Out of the eight POC, only one was a female. She was also the first POC appointed to a CEO role, taking charge from 1994 for 25 years and tied second for the longest serving CEO on the list.

There was a significant gender split overall, with nearly three-quarters (71%) male. However, that has changed over time, with 96% male in 1970, compared to 48% in 2022, with 2021 as the first year that female CEOs outnumbered male.

Out of the 50 charities studied, six had only ever had male CEOs.

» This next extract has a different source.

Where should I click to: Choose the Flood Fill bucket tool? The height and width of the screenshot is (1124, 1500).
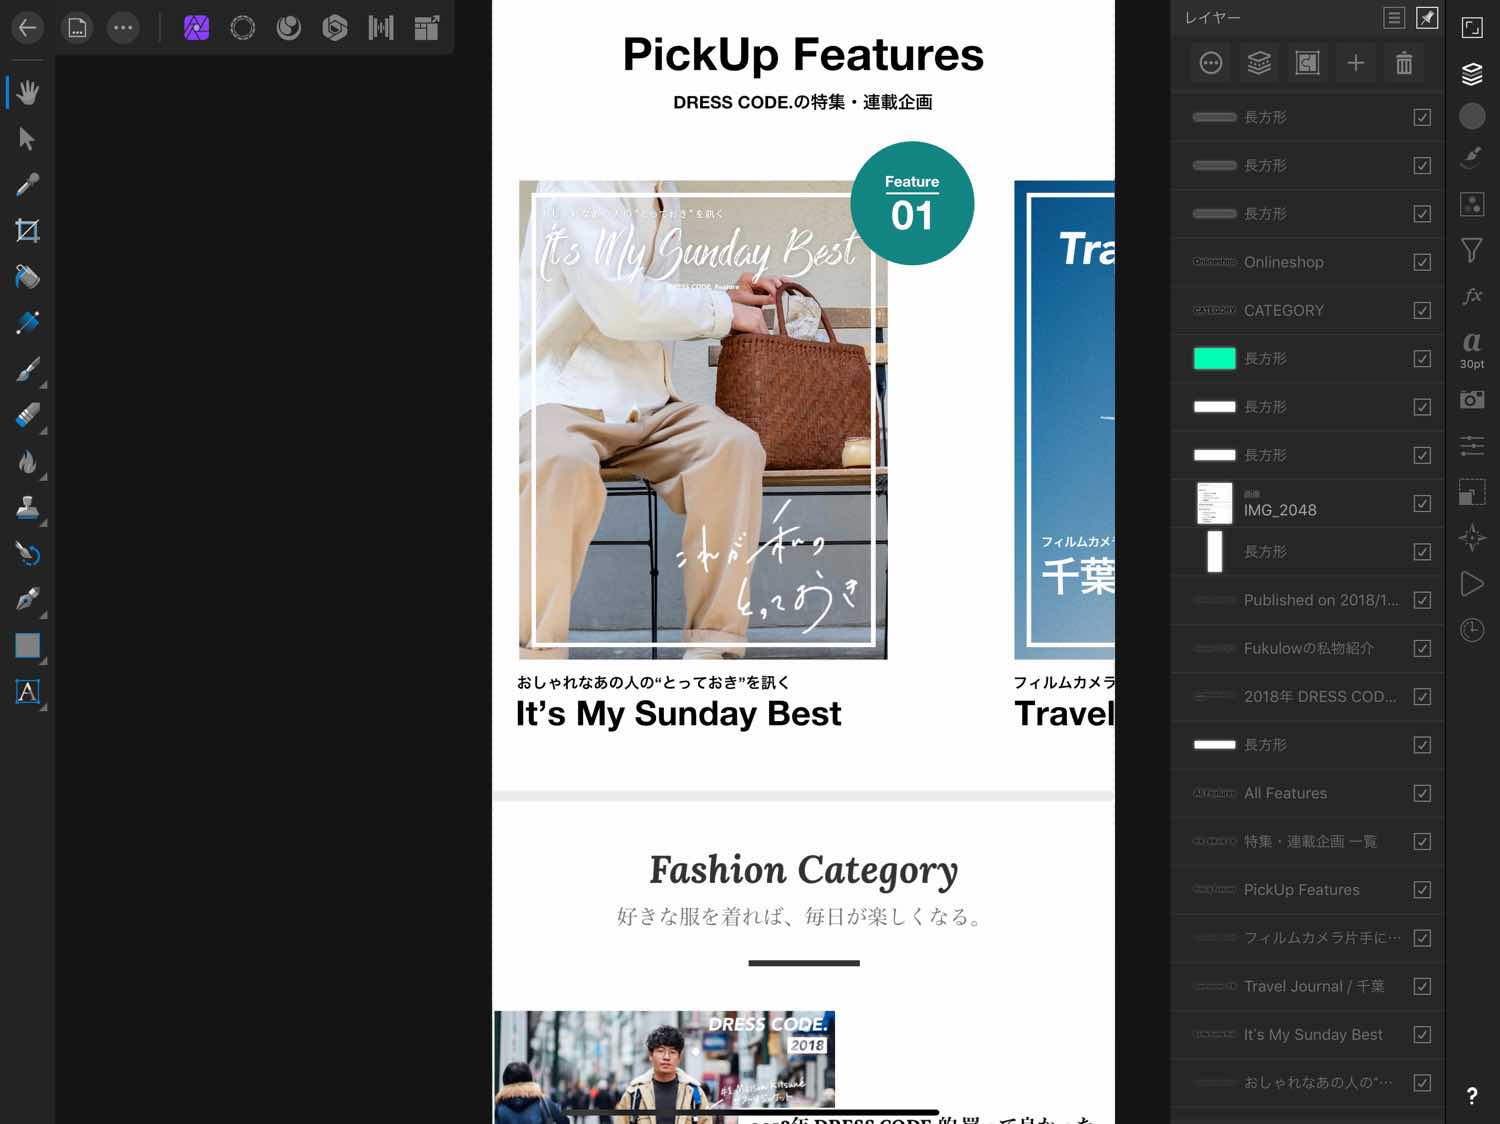(27, 277)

There was only one charity with exclusively female CEOs, with two others with a 50/50 split.

Seven of the remaining charities had a higher percentage of female CEOs than male.
The research also found that a quarter (25%) of CEOs were privately educated, with 9% going to grammar school – both higher than the UK averages at 6.5% and 5% respectively.

63% went on to higher education compared to the UK average of 45.7% and out of those, 17% attended Oxford or Cambridge, compared to the 1% of the UK.

Comparing the data over decades shows a trend, with more CEOs moving on to higher education as it becomes more accessible, and a dip in grammar and private school attendance over the 2000s and onwards.

CEOs in the 70s and 80s didn't often go on to higher education, but instead often took on the role in retirement after serving in the armed forces.

The average years a CEO spent in their role is similar between genders and has been steadily declining over time from an average of 14.2 years as CEO in 1970 to 4.44 years in 2022.

Women are more likely, on average, to become CEO at 47.7 years-old, while men average at 49.6years-old, which has broadly stayed the same since 1970.

The youngest CEO was 29, while the oldest was 68 years-old.

The data also revealed that 2020 was both the highest decade for people of colour in CEO roles, and a near 50/50 split for male and female CEOs.